Welcome to the Brain in Action Lab

The Brain in Action Lab is a research group based in London at Birkbeck, University of London. We study how the brain generates, selects, and evaluates action, and how these processes shape decision-making, memory, and conscious experience across the lifespan.

Our central focus is counterfactual thinking, the brain's ability to construct alternative realities. We investigate how representing what could have been shapes what we do next, how we evaluate our choices, and how we remember the past. This work shows that the mechanisms that support flexible, goal-directed behaviour can also blur the boundary between imagined and performed actions, giving rise to false memories of actions that were never carried out.

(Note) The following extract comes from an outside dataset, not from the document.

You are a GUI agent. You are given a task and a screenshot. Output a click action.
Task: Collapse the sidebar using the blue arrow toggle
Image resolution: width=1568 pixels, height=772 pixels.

Alongside this, we investigate related aspects of human cognition, including voluntary action, the sense of agency, and time perception. Together, these lines of work allow us to understand how actions are generated, experienced, and evaluated, and how these processes unfold across development.

We take an integrative and interdisciplinary approach, combining perspectives from cognitive neuroscience, psychology, and computational modelling. Using behavioural paradigms alongside neuroimaging methods such as EEG and fMRI, we examine how actions are initiated and structured, identify neural markers of voluntary action, and investigate these processes across adult and developmental populations.

Research Themes

Counterfactual Action

How imagining alternative actions shapes memory and behaviour

Voluntary Action

Neural mechanisms of internally generated behaviour

Sense of Agency

The emergence of control over action across development

Time & Decision

Time perception as evidence accumulation

Latest News

Maia Armstrong awarded BUCNI PhD Honours Training Programme

Maia Armstrong has been selected for the BUCNI PhD Honours Training Programme (2026), a competitive initiative supporting fMRI training and research at UCL and Birkbeck.

Presentations at the Experimental Psychology Society (EPS) Conference

Silvia Seghezzi presented 'The Cost of What Might Have Been: False memories for counterfactual actions', and Maia Armstrong presented 'Counterfactual representations and false memories' at the EPS Conference in January 2026.